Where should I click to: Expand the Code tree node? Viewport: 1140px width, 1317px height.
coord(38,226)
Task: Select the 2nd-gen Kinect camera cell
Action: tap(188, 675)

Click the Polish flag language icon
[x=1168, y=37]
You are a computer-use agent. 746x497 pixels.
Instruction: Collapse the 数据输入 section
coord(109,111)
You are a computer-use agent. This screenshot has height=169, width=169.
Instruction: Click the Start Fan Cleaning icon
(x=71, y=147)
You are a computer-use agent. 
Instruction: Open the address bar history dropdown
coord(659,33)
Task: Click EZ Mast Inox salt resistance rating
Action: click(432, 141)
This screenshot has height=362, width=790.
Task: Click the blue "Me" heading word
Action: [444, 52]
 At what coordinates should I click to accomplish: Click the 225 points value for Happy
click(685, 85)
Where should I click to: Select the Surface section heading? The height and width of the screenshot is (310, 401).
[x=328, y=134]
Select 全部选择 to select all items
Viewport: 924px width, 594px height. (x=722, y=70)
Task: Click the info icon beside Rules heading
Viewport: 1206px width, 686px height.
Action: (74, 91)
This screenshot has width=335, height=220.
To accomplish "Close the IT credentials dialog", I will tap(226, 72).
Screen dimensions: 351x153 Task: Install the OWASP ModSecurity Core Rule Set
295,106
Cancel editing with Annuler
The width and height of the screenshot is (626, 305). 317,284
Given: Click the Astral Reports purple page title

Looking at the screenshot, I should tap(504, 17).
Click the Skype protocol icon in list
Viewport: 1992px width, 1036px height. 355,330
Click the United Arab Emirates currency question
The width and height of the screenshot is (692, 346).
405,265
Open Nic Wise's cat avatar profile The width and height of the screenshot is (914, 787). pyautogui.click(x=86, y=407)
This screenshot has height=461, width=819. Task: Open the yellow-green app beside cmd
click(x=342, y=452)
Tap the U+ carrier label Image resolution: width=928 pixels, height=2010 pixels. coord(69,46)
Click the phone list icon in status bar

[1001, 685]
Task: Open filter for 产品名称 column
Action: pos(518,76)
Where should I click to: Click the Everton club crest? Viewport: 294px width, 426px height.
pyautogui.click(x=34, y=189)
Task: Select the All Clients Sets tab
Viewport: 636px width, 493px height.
####################
WHAT IS REQUIRED »
Return every line of the data above unchanged, character for character.

OUTPUT OF THE TASK »
Where should I click to: Expand the Code tree node? Viewport: 1140px width, 1317px height.
coord(38,226)
Task: Select the 2nd-gen Kinect camera cell
Action: tap(188, 675)

Click the Polish flag language icon
[x=1168, y=37]
You are a computer-use agent. 746x497 pixels.
Instruction: Collapse the 数据输入 section
coord(109,111)
You are a computer-use agent. This screenshot has height=169, width=169.
Instruction: Click the Start Fan Cleaning icon
(x=71, y=147)
You are a computer-use agent. 
Instruction: Open the address bar history dropdown
coord(659,33)
Task: Click EZ Mast Inox salt resistance rating
Action: click(432, 141)
This screenshot has height=362, width=790.
Task: Click the blue "Me" heading word
Action: [444, 52]
 At what coordinates should I click to accomplish: Click the 225 points value for Happy
click(685, 85)
Where should I click to: Select the Surface section heading? The height and width of the screenshot is (310, 401).
[x=328, y=134]
Select 全部选择 to select all items
Viewport: 924px width, 594px height. (x=722, y=70)
Task: Click the info icon beside Rules heading
Viewport: 1206px width, 686px height.
Action: (74, 91)
This screenshot has width=335, height=220.
To accomplish "Close the IT credentials dialog", I will tap(226, 72).
Screen dimensions: 351x153 Task: Install the OWASP ModSecurity Core Rule Set
295,106
Cancel editing with Annuler
The width and height of the screenshot is (626, 305). 317,284
Given: Click the Astral Reports purple page title

Looking at the screenshot, I should tap(504, 17).
Click the Skype protocol icon in list
Viewport: 1992px width, 1036px height. 355,330
Click the United Arab Emirates currency question
The width and height of the screenshot is (692, 346).
405,265
Open Nic Wise's cat avatar profile The width and height of the screenshot is (914, 787). pyautogui.click(x=86, y=407)
This screenshot has height=461, width=819. Task: Open the yellow-green app beside cmd
click(x=342, y=452)
Tap the U+ carrier label Image resolution: width=928 pixels, height=2010 pixels. coord(69,46)
Click the phone list icon in status bar

[1001, 685]
Task: Open filter for 产品名称 column
Action: pos(518,76)
Where should I click to: Click the Everton club crest? Viewport: 294px width, 426px height.
pyautogui.click(x=34, y=189)
Task: Select the All Clients Sets tab
Viewport: 636px width, 493px height.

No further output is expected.